=== Dataset content ===

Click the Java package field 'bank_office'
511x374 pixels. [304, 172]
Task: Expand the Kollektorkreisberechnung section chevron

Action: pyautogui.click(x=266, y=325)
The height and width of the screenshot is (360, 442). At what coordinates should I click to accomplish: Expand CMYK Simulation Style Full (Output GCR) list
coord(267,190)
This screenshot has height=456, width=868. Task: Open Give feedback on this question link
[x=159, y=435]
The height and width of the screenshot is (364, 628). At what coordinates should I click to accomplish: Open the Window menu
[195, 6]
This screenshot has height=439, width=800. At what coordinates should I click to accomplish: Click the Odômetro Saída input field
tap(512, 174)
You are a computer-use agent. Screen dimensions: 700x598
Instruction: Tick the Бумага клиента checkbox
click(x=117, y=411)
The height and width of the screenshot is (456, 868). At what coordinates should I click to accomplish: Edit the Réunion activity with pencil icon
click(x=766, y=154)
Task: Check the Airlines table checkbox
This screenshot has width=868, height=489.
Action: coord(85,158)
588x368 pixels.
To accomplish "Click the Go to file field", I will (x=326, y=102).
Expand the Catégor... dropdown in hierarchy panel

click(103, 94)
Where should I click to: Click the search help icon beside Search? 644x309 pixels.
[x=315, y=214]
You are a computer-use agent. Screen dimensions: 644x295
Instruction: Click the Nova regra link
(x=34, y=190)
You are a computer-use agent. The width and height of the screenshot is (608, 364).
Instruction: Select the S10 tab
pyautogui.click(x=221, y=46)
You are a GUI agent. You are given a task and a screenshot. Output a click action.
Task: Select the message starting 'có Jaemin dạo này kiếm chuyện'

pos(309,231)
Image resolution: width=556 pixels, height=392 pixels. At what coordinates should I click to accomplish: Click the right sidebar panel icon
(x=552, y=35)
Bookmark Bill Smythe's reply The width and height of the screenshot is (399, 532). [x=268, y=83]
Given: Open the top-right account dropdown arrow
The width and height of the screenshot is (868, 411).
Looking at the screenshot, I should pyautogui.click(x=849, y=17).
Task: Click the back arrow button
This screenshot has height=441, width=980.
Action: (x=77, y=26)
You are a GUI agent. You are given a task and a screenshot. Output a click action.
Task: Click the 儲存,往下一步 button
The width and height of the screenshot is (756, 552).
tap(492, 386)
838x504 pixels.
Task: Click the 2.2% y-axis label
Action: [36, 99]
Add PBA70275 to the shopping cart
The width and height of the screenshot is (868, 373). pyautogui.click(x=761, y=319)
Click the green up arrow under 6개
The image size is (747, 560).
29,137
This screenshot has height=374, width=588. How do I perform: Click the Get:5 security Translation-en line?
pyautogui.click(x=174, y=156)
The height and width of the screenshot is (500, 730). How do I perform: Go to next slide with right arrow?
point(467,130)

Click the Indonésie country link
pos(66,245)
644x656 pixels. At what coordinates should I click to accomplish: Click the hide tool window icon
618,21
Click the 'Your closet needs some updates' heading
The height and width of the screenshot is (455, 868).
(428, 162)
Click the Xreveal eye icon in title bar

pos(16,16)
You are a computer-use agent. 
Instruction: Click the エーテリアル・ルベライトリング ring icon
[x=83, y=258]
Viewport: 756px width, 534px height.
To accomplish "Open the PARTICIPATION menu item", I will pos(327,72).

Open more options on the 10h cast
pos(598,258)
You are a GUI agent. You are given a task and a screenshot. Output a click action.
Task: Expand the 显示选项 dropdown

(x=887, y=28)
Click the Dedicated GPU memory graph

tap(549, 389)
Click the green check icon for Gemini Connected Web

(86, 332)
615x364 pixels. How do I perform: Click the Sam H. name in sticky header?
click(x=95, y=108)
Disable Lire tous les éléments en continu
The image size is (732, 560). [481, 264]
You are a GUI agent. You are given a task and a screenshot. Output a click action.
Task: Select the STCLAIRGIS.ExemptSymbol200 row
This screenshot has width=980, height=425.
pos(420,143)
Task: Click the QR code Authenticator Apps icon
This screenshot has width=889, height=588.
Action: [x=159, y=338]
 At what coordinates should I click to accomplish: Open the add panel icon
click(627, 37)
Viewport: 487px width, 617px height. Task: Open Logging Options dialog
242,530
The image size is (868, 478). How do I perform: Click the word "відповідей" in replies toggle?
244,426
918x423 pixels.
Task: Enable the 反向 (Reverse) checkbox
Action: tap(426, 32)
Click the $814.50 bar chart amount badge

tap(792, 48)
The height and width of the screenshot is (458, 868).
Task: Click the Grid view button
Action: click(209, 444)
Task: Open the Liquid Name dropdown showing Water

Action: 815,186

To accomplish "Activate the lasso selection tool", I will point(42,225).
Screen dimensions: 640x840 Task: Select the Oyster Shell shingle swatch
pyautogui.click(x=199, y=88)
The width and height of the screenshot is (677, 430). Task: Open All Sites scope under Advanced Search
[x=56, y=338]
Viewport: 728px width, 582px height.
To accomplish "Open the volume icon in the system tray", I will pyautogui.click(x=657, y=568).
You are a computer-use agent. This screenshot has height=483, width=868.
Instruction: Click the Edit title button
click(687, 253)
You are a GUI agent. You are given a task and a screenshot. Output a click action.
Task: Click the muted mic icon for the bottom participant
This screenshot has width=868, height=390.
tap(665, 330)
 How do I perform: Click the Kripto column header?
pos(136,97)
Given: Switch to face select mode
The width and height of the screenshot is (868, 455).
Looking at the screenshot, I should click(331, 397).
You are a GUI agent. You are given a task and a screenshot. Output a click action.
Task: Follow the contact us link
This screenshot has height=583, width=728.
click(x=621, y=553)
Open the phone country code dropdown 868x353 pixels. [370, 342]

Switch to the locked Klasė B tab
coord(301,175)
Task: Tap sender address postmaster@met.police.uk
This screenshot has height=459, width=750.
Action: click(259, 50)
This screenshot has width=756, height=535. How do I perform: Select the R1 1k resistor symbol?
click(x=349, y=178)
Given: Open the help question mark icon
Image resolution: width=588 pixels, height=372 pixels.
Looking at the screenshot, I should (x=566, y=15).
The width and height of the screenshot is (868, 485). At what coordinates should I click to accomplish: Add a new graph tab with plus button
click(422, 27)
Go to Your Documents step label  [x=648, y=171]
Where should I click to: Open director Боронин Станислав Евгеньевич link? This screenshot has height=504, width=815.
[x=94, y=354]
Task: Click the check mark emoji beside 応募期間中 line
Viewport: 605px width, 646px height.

=== Your task ===
The records above should be restated word for word, please.

=== Problem solution ===
Click the Java package field 'bank_office'
511x374 pixels. [304, 172]
Task: Expand the Kollektorkreisberechnung section chevron

Action: pyautogui.click(x=266, y=325)
The height and width of the screenshot is (360, 442). At what coordinates should I click to accomplish: Expand CMYK Simulation Style Full (Output GCR) list
coord(267,190)
This screenshot has height=456, width=868. Task: Open Give feedback on this question link
[x=159, y=435]
The height and width of the screenshot is (364, 628). At what coordinates should I click to accomplish: Open the Window menu
[195, 6]
This screenshot has height=439, width=800. At what coordinates should I click to accomplish: Click the Odômetro Saída input field
tap(512, 174)
You are a computer-use agent. Screen dimensions: 700x598
Instruction: Tick the Бумага клиента checkbox
click(x=117, y=411)
The height and width of the screenshot is (456, 868). At what coordinates should I click to accomplish: Edit the Réunion activity with pencil icon
click(x=766, y=154)
Task: Check the Airlines table checkbox
This screenshot has width=868, height=489.
Action: coord(85,158)
588x368 pixels.
To accomplish "Click the Go to file field", I will (x=326, y=102).
Expand the Catégor... dropdown in hierarchy panel

click(103, 94)
Where should I click to: Click the search help icon beside Search? 644x309 pixels.
[x=315, y=214]
You are a computer-use agent. Screen dimensions: 644x295
Instruction: Click the Nova regra link
(x=34, y=190)
You are a computer-use agent. The width and height of the screenshot is (608, 364).
Instruction: Select the S10 tab
pyautogui.click(x=221, y=46)
You are a GUI agent. You are given a task and a screenshot. Output a click action.
Task: Select the message starting 'có Jaemin dạo này kiếm chuyện'

pos(309,231)
Image resolution: width=556 pixels, height=392 pixels. At what coordinates should I click to accomplish: Click the right sidebar panel icon
(x=552, y=35)
Bookmark Bill Smythe's reply The width and height of the screenshot is (399, 532). [x=268, y=83]
Given: Open the top-right account dropdown arrow
The width and height of the screenshot is (868, 411).
Looking at the screenshot, I should pyautogui.click(x=849, y=17).
Task: Click the back arrow button
This screenshot has height=441, width=980.
Action: (x=77, y=26)
You are a GUI agent. You are given a task and a screenshot. Output a click action.
Task: Click the 儲存,往下一步 button
The width and height of the screenshot is (756, 552).
tap(492, 386)
838x504 pixels.
Task: Click the 2.2% y-axis label
Action: [36, 99]
Add PBA70275 to the shopping cart
The width and height of the screenshot is (868, 373). pyautogui.click(x=761, y=319)
Click the green up arrow under 6개
The image size is (747, 560).
29,137
This screenshot has height=374, width=588. How do I perform: Click the Get:5 security Translation-en line?
pyautogui.click(x=174, y=156)
The height and width of the screenshot is (500, 730). How do I perform: Go to next slide with right arrow?
point(467,130)

Click the Indonésie country link
pos(66,245)
644x656 pixels. At what coordinates should I click to accomplish: Click the hide tool window icon
618,21
Click the 'Your closet needs some updates' heading
The height and width of the screenshot is (455, 868).
(428, 162)
Click the Xreveal eye icon in title bar

pos(16,16)
You are a computer-use agent. 
Instruction: Click the エーテリアル・ルベライトリング ring icon
[x=83, y=258]
Viewport: 756px width, 534px height.
To accomplish "Open the PARTICIPATION menu item", I will pos(327,72).

Open more options on the 10h cast
pos(598,258)
You are a GUI agent. You are given a task and a screenshot. Output a click action.
Task: Expand the 显示选项 dropdown

(x=887, y=28)
Click the Dedicated GPU memory graph

tap(549, 389)
Click the green check icon for Gemini Connected Web

(86, 332)
615x364 pixels. How do I perform: Click the Sam H. name in sticky header?
click(x=95, y=108)
Disable Lire tous les éléments en continu
The image size is (732, 560). [481, 264]
You are a GUI agent. You are given a task and a screenshot. Output a click action.
Task: Select the STCLAIRGIS.ExemptSymbol200 row
This screenshot has width=980, height=425.
pos(420,143)
Task: Click the QR code Authenticator Apps icon
This screenshot has width=889, height=588.
Action: [x=159, y=338]
 At what coordinates should I click to accomplish: Open the add panel icon
click(627, 37)
Viewport: 487px width, 617px height. Task: Open Logging Options dialog
242,530
The image size is (868, 478). How do I perform: Click the word "відповідей" in replies toggle?
244,426
918x423 pixels.
Task: Enable the 反向 (Reverse) checkbox
Action: tap(426, 32)
Click the $814.50 bar chart amount badge

tap(792, 48)
The height and width of the screenshot is (458, 868).
Task: Click the Grid view button
Action: click(209, 444)
Task: Open the Liquid Name dropdown showing Water

Action: 815,186

To accomplish "Activate the lasso selection tool", I will point(42,225).
Screen dimensions: 640x840 Task: Select the Oyster Shell shingle swatch
pyautogui.click(x=199, y=88)
The width and height of the screenshot is (677, 430). Task: Open All Sites scope under Advanced Search
[x=56, y=338]
Viewport: 728px width, 582px height.
To accomplish "Open the volume icon in the system tray", I will pyautogui.click(x=657, y=568).
You are a computer-use agent. This screenshot has height=483, width=868.
Instruction: Click the Edit title button
click(687, 253)
You are a GUI agent. You are given a task and a screenshot. Output a click action.
Task: Click the muted mic icon for the bottom participant
This screenshot has width=868, height=390.
tap(665, 330)
 How do I perform: Click the Kripto column header?
pos(136,97)
Given: Switch to face select mode
The width and height of the screenshot is (868, 455).
Looking at the screenshot, I should click(331, 397).
You are a GUI agent. You are given a task and a screenshot. Output a click action.
Task: Follow the contact us link
This screenshot has height=583, width=728.
click(x=621, y=553)
Open the phone country code dropdown 868x353 pixels. [370, 342]

Switch to the locked Klasė B tab
coord(301,175)
Task: Tap sender address postmaster@met.police.uk
This screenshot has height=459, width=750.
Action: click(259, 50)
This screenshot has width=756, height=535. How do I perform: Select the R1 1k resistor symbol?
click(x=349, y=178)
Given: Open the help question mark icon
Image resolution: width=588 pixels, height=372 pixels.
Looking at the screenshot, I should (x=566, y=15).
The width and height of the screenshot is (868, 485). At what coordinates should I click to accomplish: Add a new graph tab with plus button
click(422, 27)
Go to Your Documents step label  [x=648, y=171]
Where should I click to: Open director Боронин Станислав Евгеньевич link? This screenshot has height=504, width=815.
[x=94, y=354]
Task: Click the check mark emoji beside 応募期間中 line
Viewport: 605px width, 646px height.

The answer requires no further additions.